In order to understand how nsp14 can do this, we need to find out its atomic structure; this may also allow us to develop a drug which hinders its function. However, to this date, no structure of nsp14 from SARS-CoV-2 has been solved. However, structures have been solved of nsp14 in complex with another viral protein, nsp10, both from SARS-CoV (PDB entries 5nfy, 5c8s, 5c8t, 5c8u)2,7. As the protein sequences are very similar between SARS-CoV and SARS-CoV-2 (nsp14 is 95%, and nsp10 is 97% identical), it can be assumed that the SARS-CoV-2 structure as well as its functionality are very similar to SARS-CoV. The active site of the ExoN domain of nsp14 from SARS-CoV-2 has a DEEDh motif (named for the one-letter codes of the amino acids involved) containing a histidine as well as two aspartates and two glutamates2,3,7,8.
◆ ◆ ◆
--- To do ---
Please state the percentage of identity between the nsp14 protein sequences of SARS-CoV and SARS-CoV-2, according to the nsp14 passage.

--- Raw data ---
◆ ◆ ◆
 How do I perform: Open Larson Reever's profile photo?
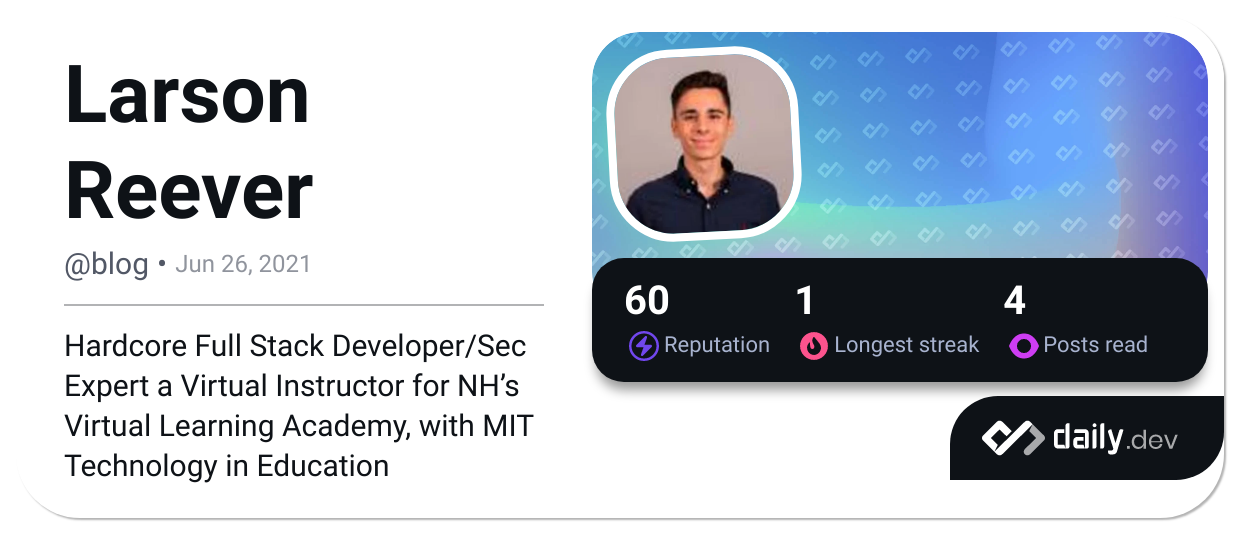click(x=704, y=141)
◆ ◆ ◆
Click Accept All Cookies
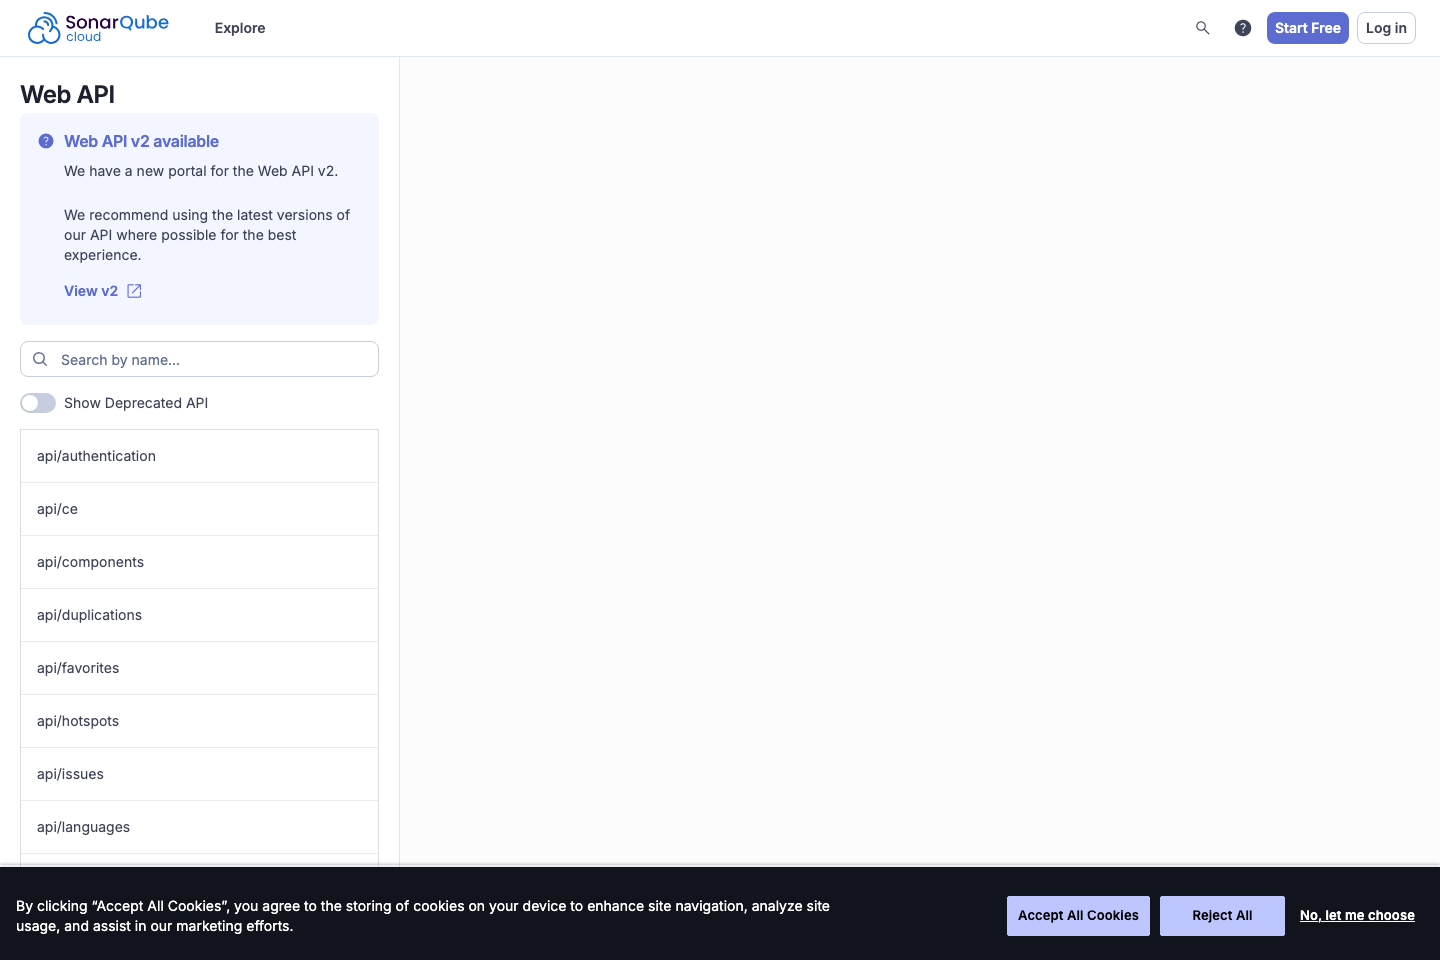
◆ ◆ ◆
--- Output for this exercise ---
95%